Langley City may own the land the Langley Seniors Resources Centre (LSRC) stands on, but it doesn’t have a say over how the facility is operated.
Chief Administrative Officer Francis Cheung confirmed to The Times that the City has been approached by some members of the LSRC to appear before council to ask for council intervention.
Cheung said City staff explained that the lease agreement between the municipality and the seniors society doesn’t give the City a say over day-to-day operations.
“The City of Langley is not on the board (of directors of the centre),” Cheung said.
“We don’t have a role in terms of governing.”
The lease agreement for the property at 20605 51B Ave. is for 50 years.
In addition to donating the land, the city paid the centre $40,000 every year from 1998 to 2014 (plus a top-up $72,000 payment last year) to retire the mortgage on the building.
Last month, Sharon Birnie, the co-founder of the LSRC, told The Times the internal dissension at the centre has reached the point where the City of Langley should take over running the facility.
“It could be a parks and rec (department) run centre,” Birnie said.
If the current battles continue, Birnie said she fears the result will be the “destruction of a fabulous support system for seniors.”
Birnie sent an email message to the current president and board of directors of the centre society in April to ask that her name be removed from the centre’s main hall and that “any other signage and advertising that uses my name be discontinued.”
Society board chair Shauna Sailer has said the board was “saddened” by the request, and hoped she would change her mind.
Birnie told The Times she doesn’t want her name associated with the centre any more because of the current dispute over spending cuts and policy changes that she believes has brought the centre to the point of collapse.
Birnie said the centre managed to handle big deficits in the past without upsetting members and forcing out long-time staff, something she says the current administration has done.

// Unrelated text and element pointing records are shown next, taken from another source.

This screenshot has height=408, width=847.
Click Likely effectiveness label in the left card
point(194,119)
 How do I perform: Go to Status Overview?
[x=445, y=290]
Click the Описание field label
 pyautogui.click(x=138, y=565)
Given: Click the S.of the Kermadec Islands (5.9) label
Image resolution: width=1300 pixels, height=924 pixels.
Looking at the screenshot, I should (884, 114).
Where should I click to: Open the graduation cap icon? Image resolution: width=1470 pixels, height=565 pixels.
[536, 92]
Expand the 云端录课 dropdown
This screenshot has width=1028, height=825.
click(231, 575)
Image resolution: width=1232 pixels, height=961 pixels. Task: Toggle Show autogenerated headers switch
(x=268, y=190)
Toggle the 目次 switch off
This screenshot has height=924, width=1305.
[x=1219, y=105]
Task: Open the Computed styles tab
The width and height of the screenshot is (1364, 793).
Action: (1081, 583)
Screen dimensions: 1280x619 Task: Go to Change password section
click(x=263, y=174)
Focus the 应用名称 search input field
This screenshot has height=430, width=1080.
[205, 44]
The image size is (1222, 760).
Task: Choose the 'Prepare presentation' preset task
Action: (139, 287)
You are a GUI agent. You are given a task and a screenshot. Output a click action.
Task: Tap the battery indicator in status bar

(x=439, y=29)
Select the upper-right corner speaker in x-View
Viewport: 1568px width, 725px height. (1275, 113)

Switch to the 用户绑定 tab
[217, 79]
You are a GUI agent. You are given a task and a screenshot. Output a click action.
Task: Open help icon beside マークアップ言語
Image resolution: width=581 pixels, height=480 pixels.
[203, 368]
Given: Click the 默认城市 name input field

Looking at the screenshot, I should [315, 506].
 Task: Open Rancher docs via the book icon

Several centre employees have either quit or gone on medical leave since the board appointed new management with a mandate to cut costs, including food expenses for the centre cafe and what was described as “excessive” overtime by employees.
In May, by a three-to-one margin, the board of directors won a show-of-hands vote on a resolution that would have removed the entire board of directors.
Several hundred people attended the meeting, overflowing the main hall into the foyer.
Sailer said the people campaigning against the changes at the centre were a “select, small group … who appear to be on a mission to destroy the very foundation of this society.”
She said the critics do not appear to understand the society has a deficit of $95,000 that must be addressed.